Glad you had fun... hope you stayed dry!!


----------



## Lucky Penny (Nov 13, 2011)

Basil looked great out in the ring! She is such a pretty girl! Mantha and Emily are looking awesome with their heeling, can not wait to see them in some shows soon! Luna was a cutie trying to get some puppyness out here and there in the ring!


----------



## Sally's Mom (Sep 20, 2010)

Thank you Lauren... Interested in UKC? I am registering Marty....


----------



## Aislinn (Nov 13, 2010)

What a fun way to spend the day. Wish I could have!


----------



## Lucky Penny (Nov 13, 2011)

Yes, I need to register Luna.
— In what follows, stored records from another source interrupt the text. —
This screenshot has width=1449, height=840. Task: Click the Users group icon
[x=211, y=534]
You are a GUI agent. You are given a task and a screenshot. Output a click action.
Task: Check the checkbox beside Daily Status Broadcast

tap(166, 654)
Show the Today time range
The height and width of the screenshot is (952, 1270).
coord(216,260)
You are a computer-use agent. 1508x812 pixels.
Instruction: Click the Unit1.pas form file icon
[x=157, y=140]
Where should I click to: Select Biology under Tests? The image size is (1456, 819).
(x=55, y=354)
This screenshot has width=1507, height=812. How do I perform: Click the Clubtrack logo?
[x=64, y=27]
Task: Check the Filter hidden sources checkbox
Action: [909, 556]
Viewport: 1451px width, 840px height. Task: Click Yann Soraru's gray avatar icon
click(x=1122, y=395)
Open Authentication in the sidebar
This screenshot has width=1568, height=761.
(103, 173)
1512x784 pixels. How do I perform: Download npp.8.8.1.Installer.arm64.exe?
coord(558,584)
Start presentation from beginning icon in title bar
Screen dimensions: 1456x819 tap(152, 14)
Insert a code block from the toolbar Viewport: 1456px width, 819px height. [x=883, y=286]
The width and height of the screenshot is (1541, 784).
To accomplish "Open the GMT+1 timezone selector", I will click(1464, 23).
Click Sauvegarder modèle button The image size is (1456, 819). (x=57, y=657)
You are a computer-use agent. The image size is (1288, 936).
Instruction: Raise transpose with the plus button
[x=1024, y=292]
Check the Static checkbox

I can not wait to see Marty there!


----------



## Sally's Mom (Sep 20, 2010)

Marty will be a pistol.... And so untrained,....


----------



## Lucky Penny (Nov 13, 2011)

Bring Marty to class for a month! Or we can meet and work with him here and there!


----------



## Sally's Mom (Sep 20, 2010)

Lucky Penny, GameBoy, and I all went to a totally fun conformation information session and obedience run thrus...today sponsored by the local Kennebec Valley Shetland Sheepdog Club. It was low key... The conformation people had different info to give us and the obedience was fun and low key. My goal is to get a CD this year on Can Ch/AKC pointed Mantha(who will be ten in June),so she went thru. I also did some stuff with Emily Pemily Poops( in obedience)...and she is pooped.


----------